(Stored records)
━━━

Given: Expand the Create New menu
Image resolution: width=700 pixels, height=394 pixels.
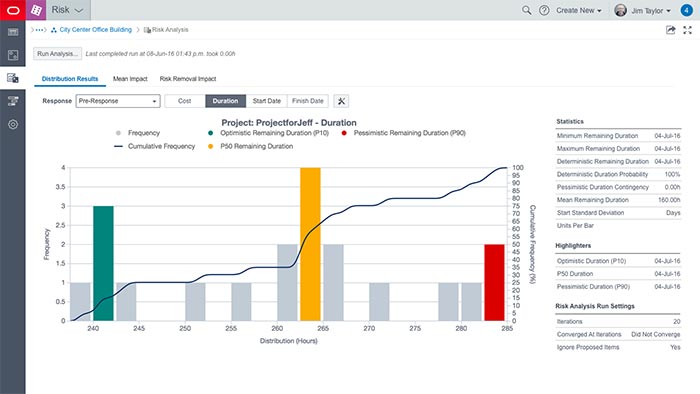Looking at the screenshot, I should (579, 10).
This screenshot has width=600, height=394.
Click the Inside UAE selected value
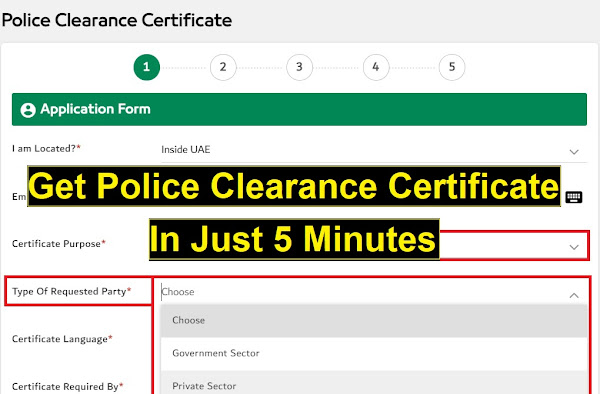186,150
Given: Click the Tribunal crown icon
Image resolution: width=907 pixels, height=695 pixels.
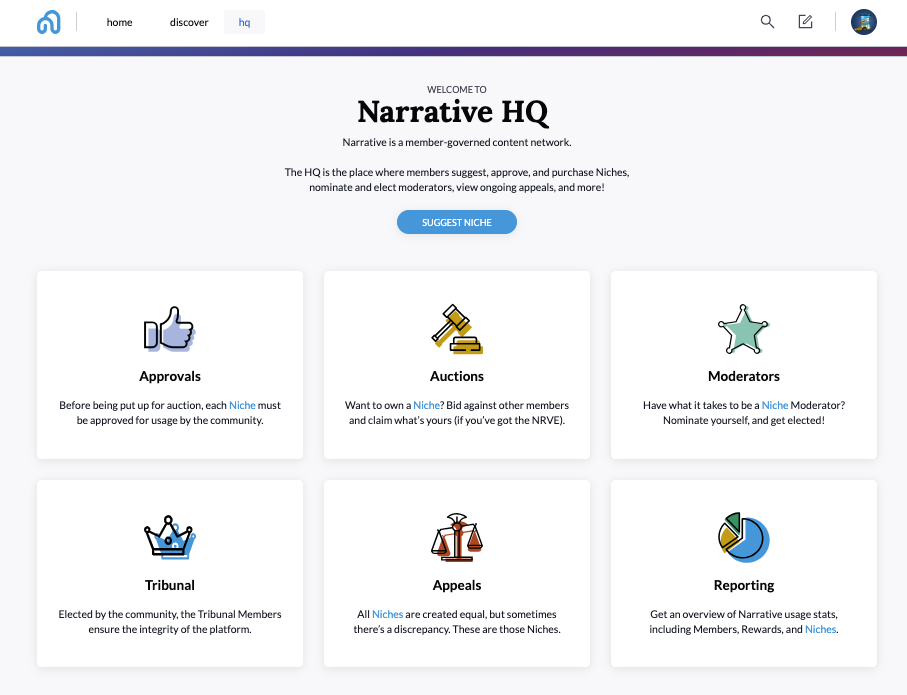Looking at the screenshot, I should click(169, 537).
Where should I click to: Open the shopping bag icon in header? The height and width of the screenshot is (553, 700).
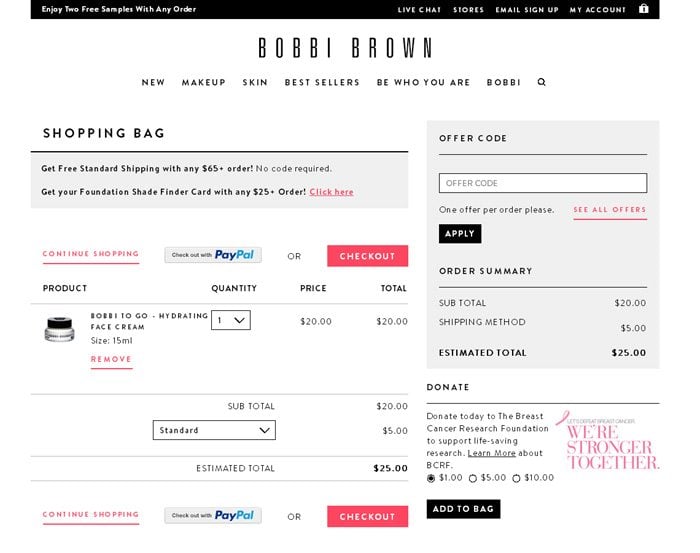click(644, 9)
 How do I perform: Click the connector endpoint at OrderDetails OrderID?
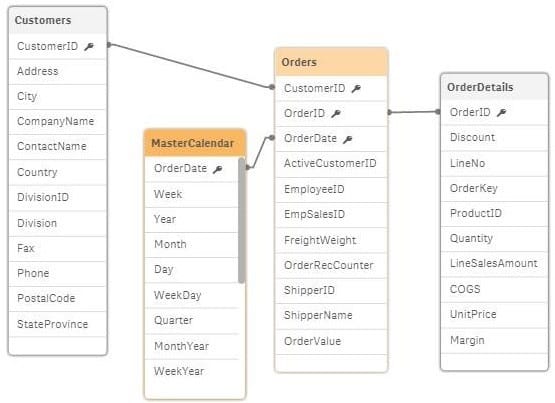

━━━

Can you retype every record above exactly, leaving out the pictures?

Given: Expand the Create New menu
Image resolution: width=700 pixels, height=394 pixels.
Looking at the screenshot, I should (579, 10).
This screenshot has width=600, height=394.
Click the Inside UAE selected value
186,150
Given: Click the Tribunal crown icon
Image resolution: width=907 pixels, height=695 pixels.
Looking at the screenshot, I should click(169, 537).
Where should I click to: Open the shopping bag icon in header? The height and width of the screenshot is (553, 700).
click(644, 9)
 How do I perform: Click the connector endpoint at OrderDetails OrderID?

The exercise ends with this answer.